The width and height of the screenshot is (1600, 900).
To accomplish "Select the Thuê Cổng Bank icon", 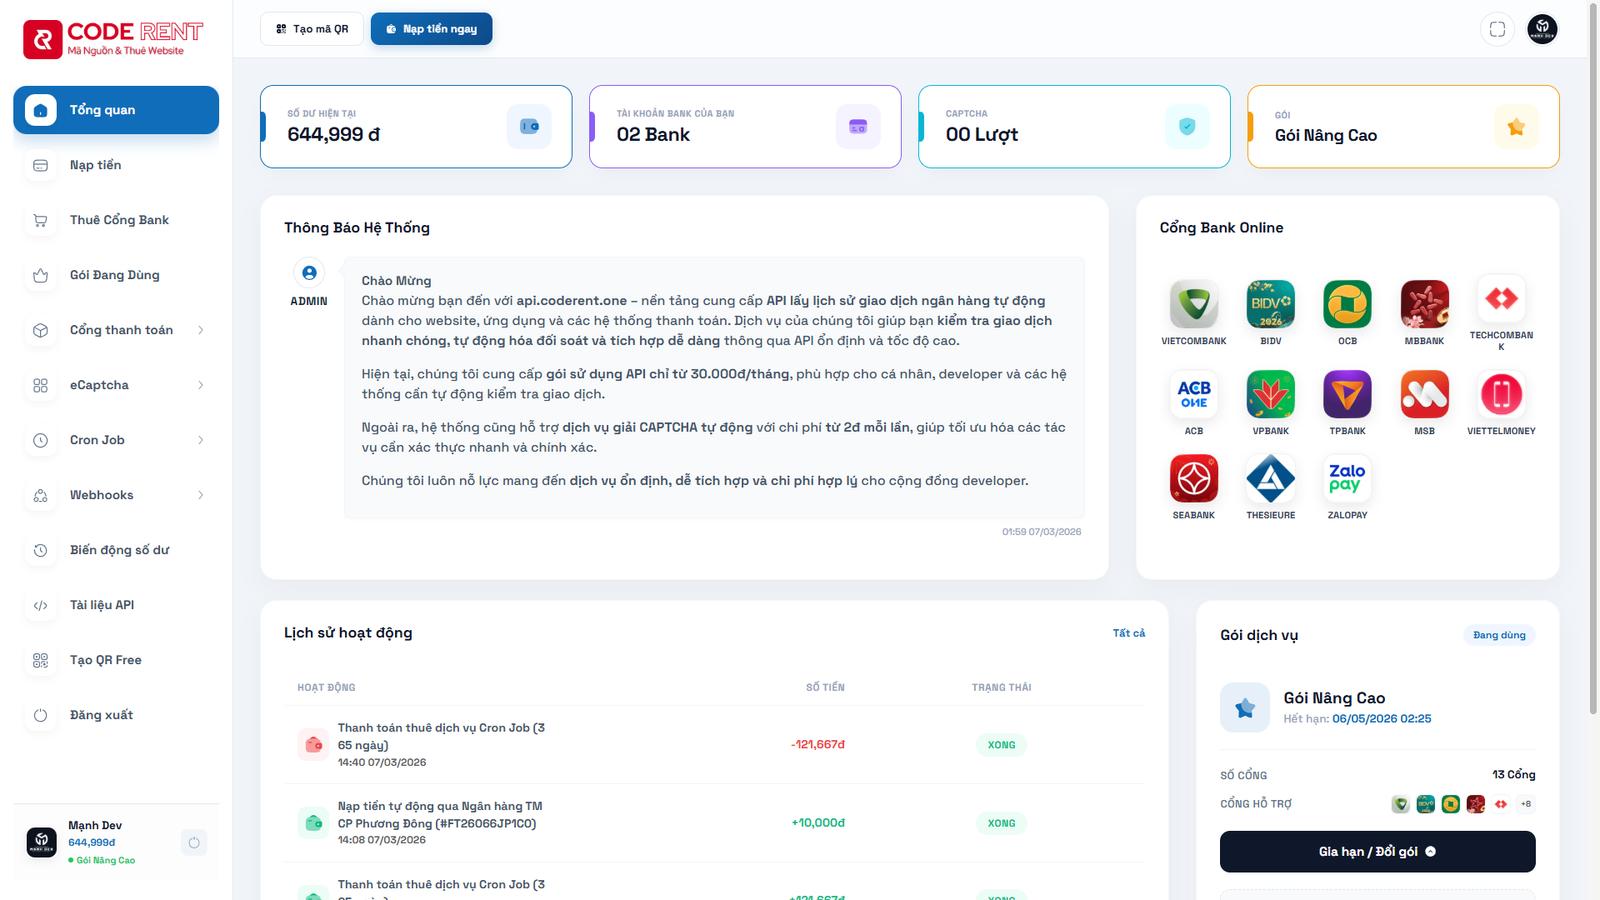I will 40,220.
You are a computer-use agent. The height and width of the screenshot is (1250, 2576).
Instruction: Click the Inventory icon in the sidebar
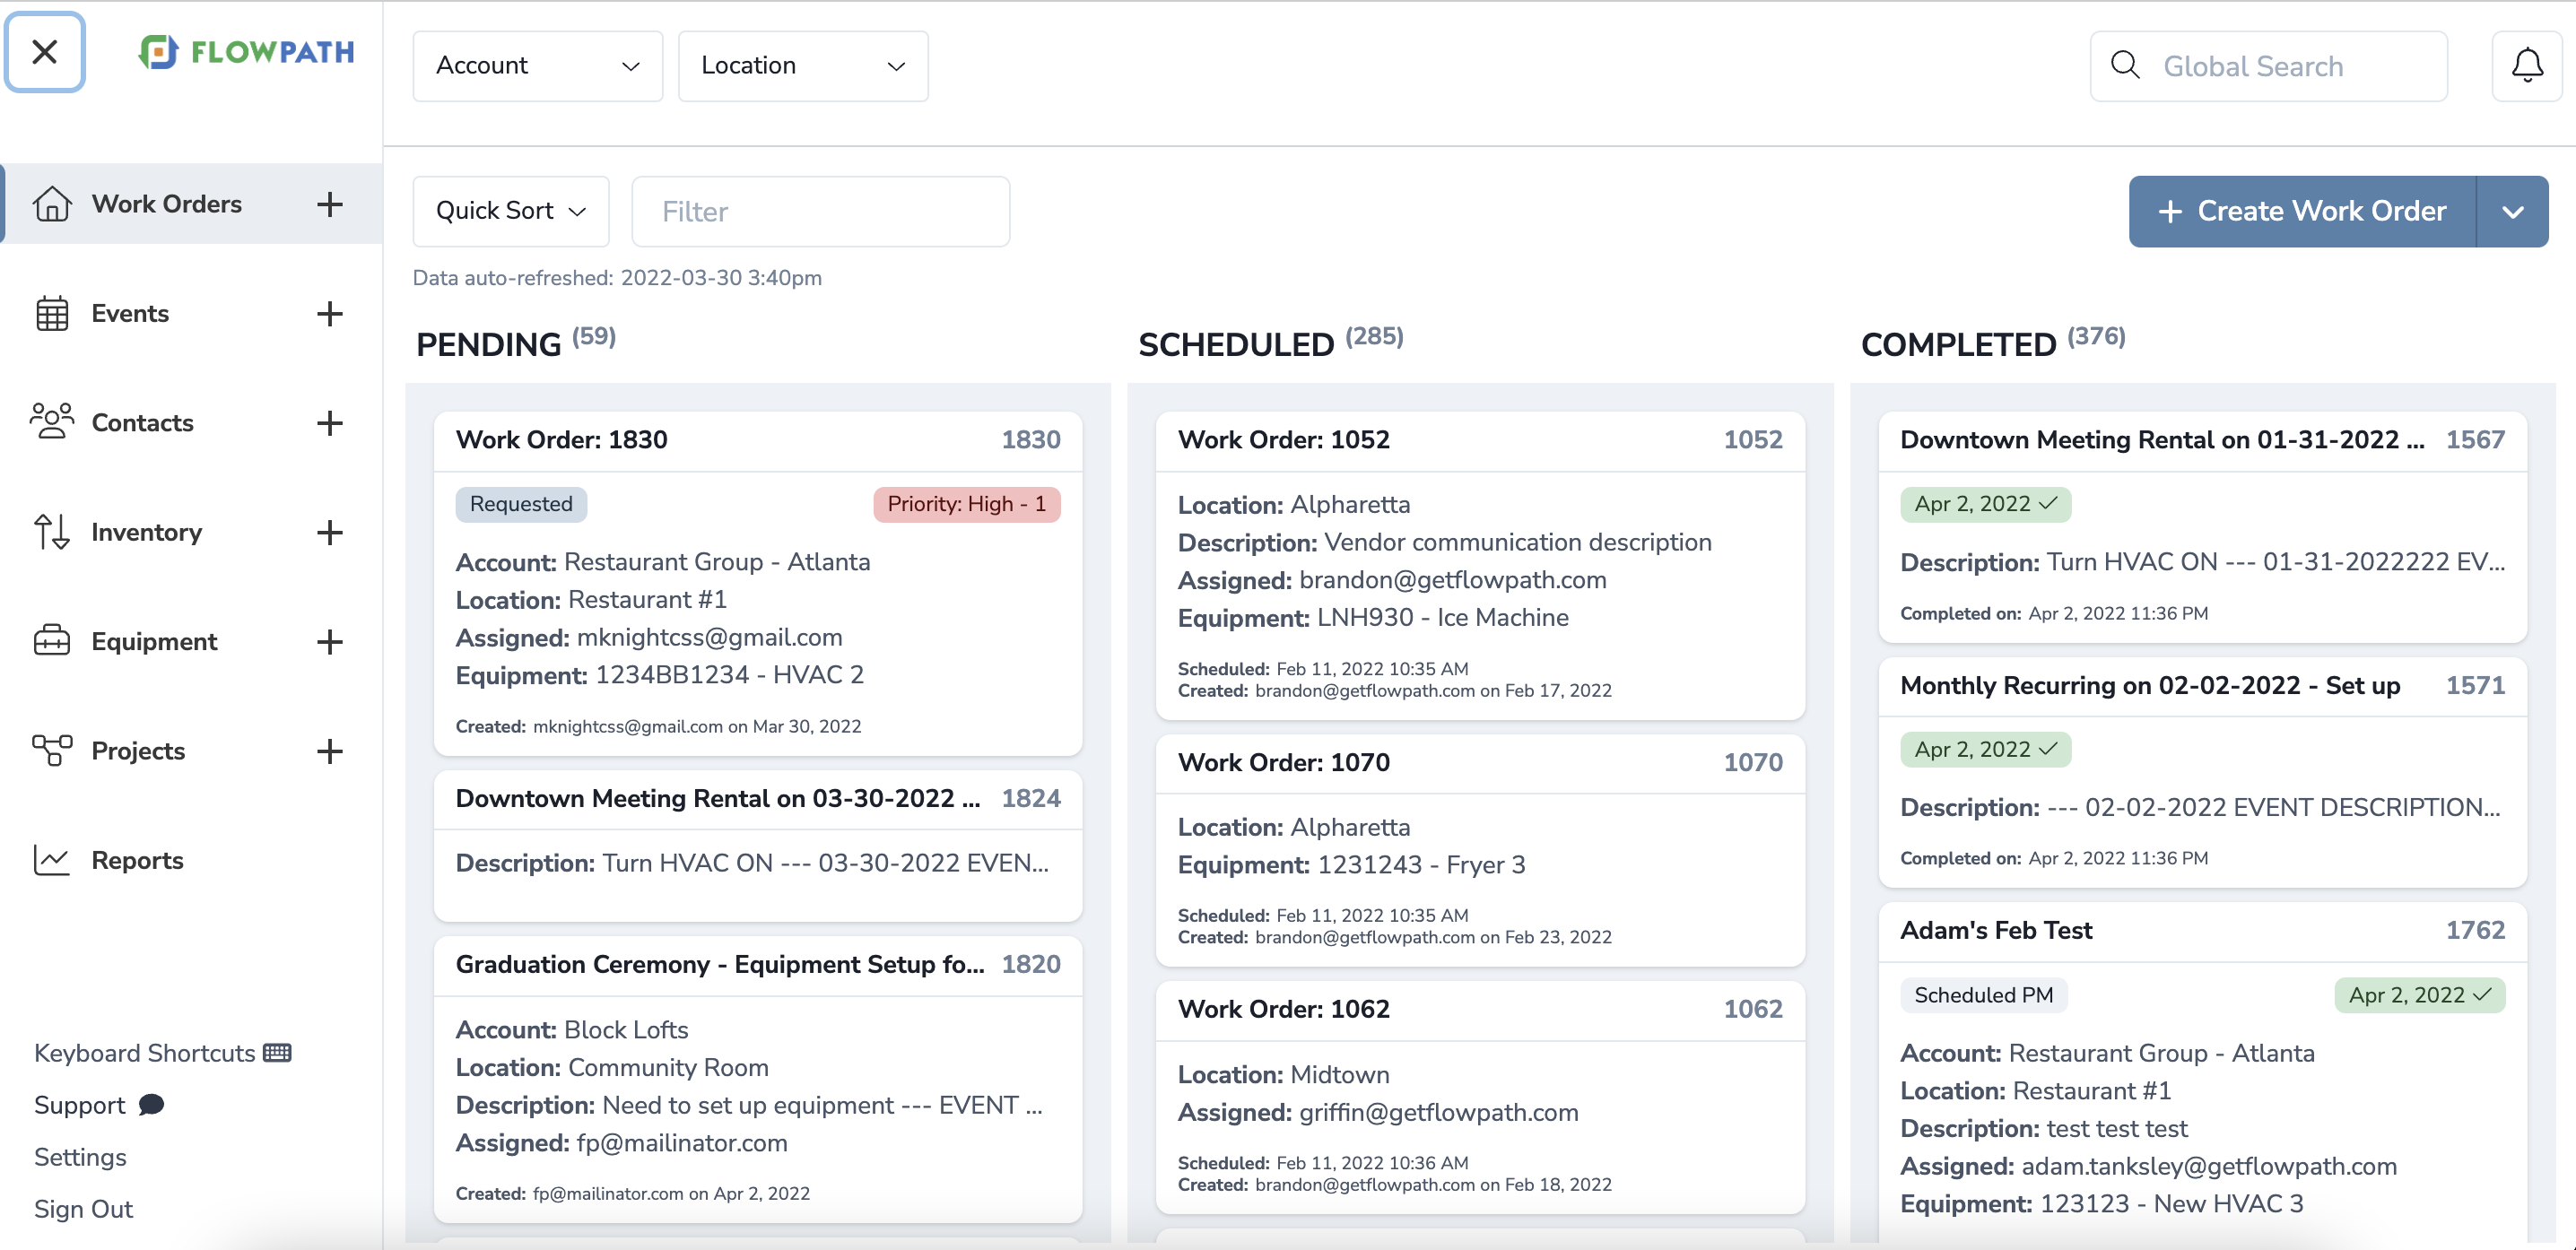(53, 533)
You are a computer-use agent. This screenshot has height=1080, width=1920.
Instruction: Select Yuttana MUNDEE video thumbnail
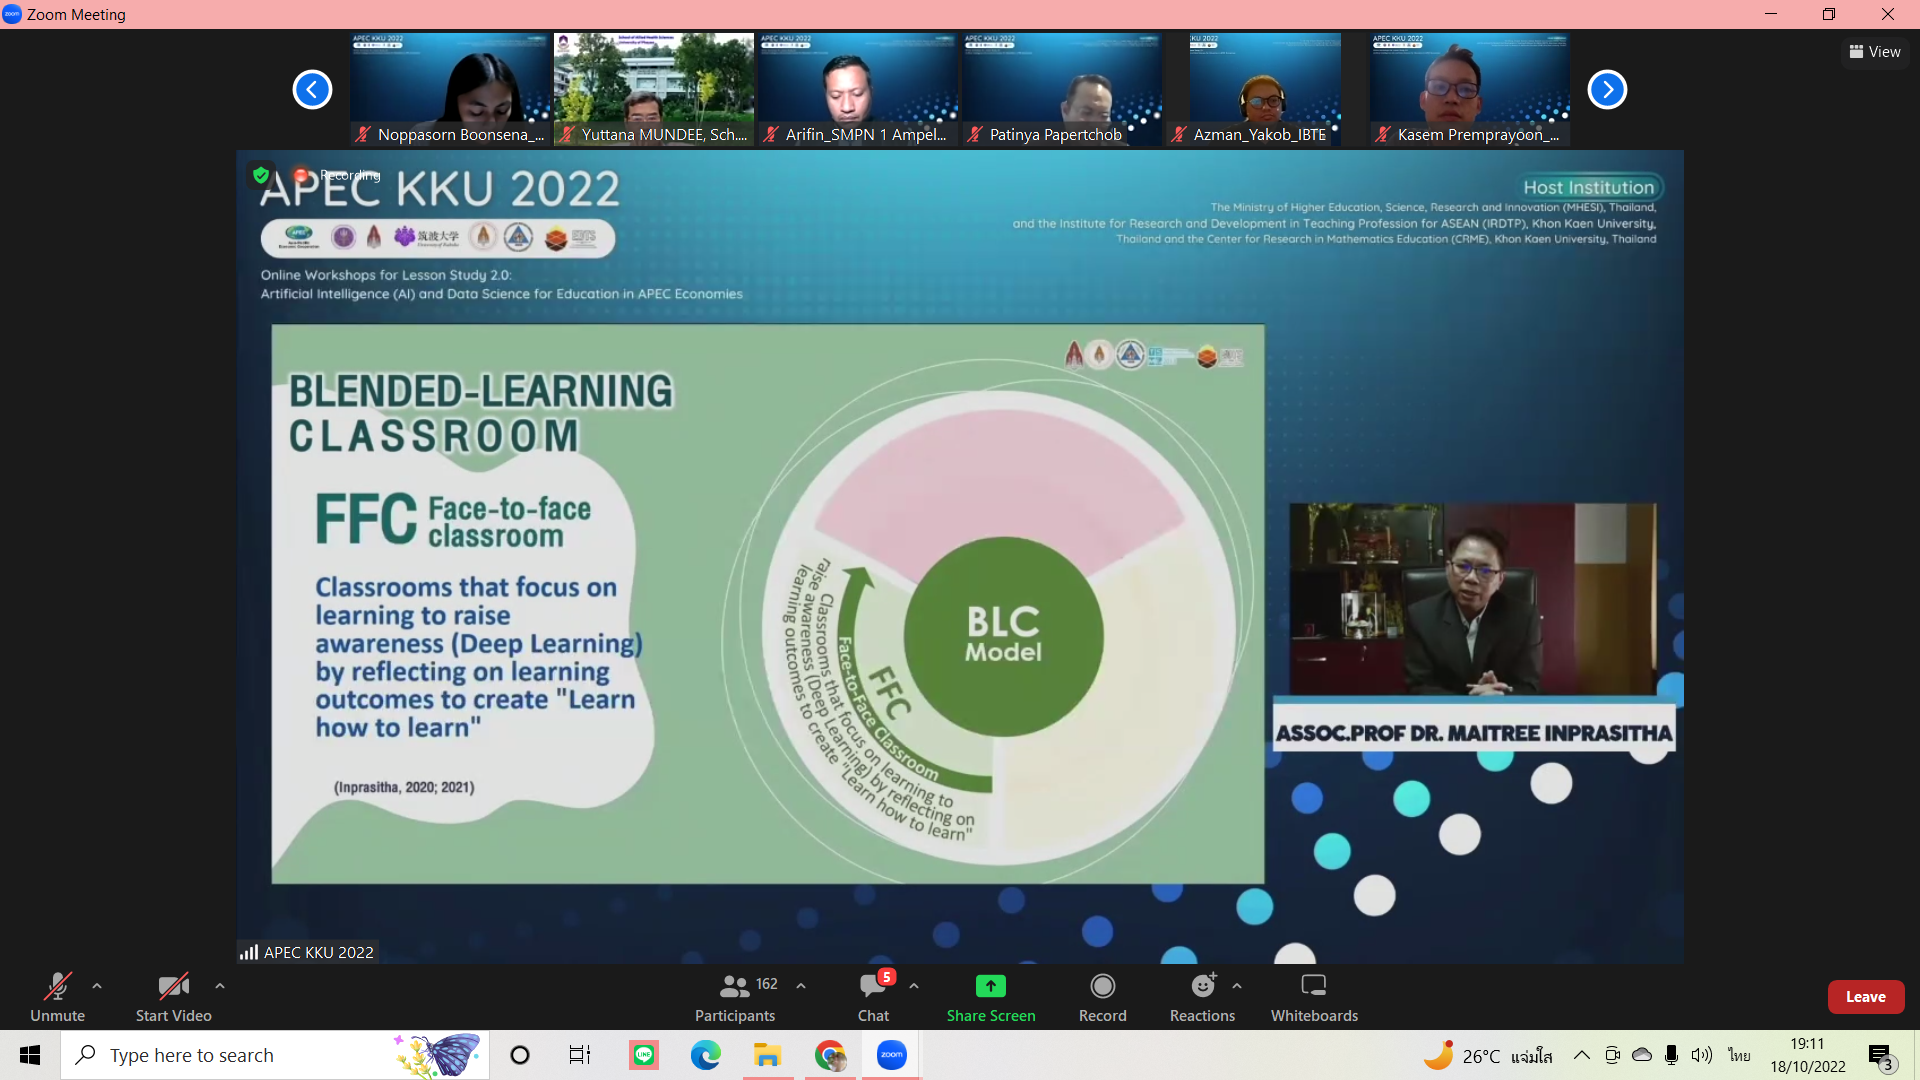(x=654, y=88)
════════════════
**Aim of the exercise:** Up to and including the last line of the listing, starting at the line with "Instruction: Select Yuttana", extract every line exactly and leave out the pictures.

**Task answer:**
Instruction: Select Yuttana MUNDEE video thumbnail
(x=654, y=88)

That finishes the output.